▶ Record set
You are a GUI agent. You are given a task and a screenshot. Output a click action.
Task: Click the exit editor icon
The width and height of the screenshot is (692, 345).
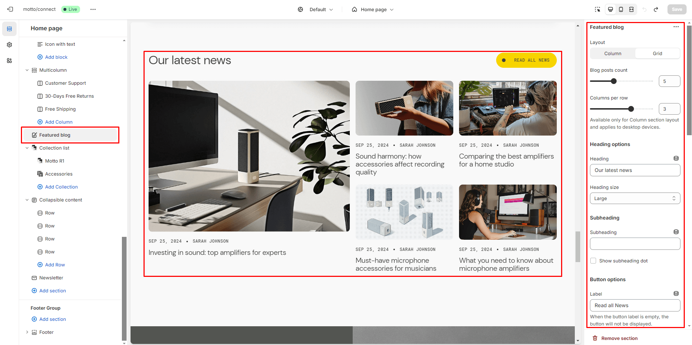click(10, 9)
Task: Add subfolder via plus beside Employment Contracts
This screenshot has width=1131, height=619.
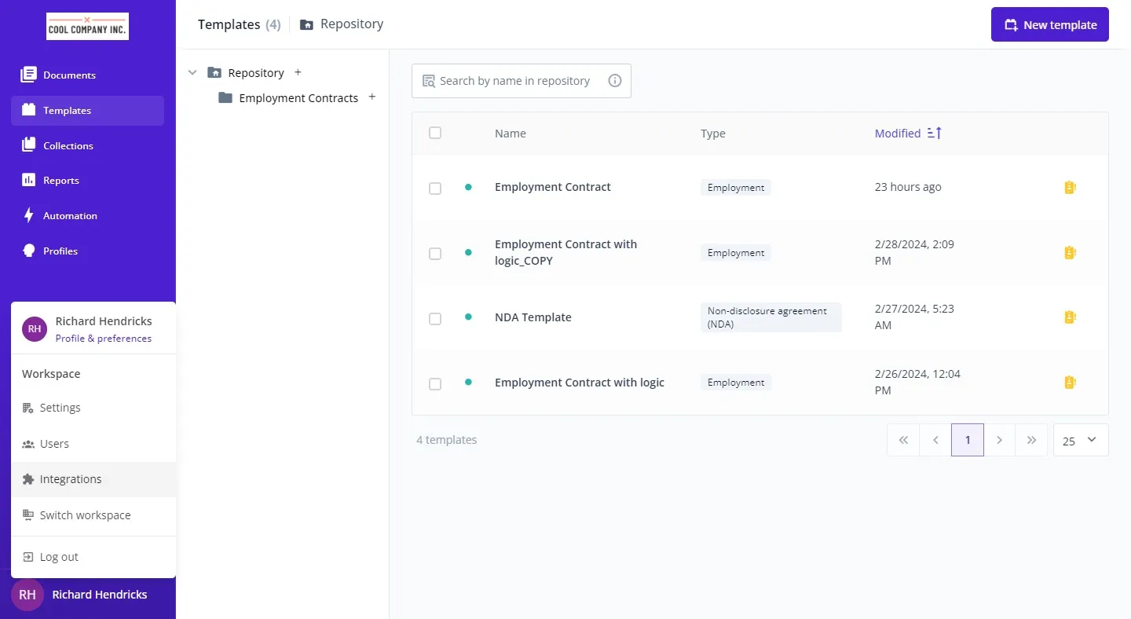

▶ Task objective
Beginning with the line that holds "The width and" and continuing to the end of the entries above, set down each line exactly, both ends included; include no pictures.

▶ Exercise answer
The width and height of the screenshot is (692, 345).
click(10, 9)
Task: Add subfolder via plus beside Employment Contracts
This screenshot has width=1131, height=619.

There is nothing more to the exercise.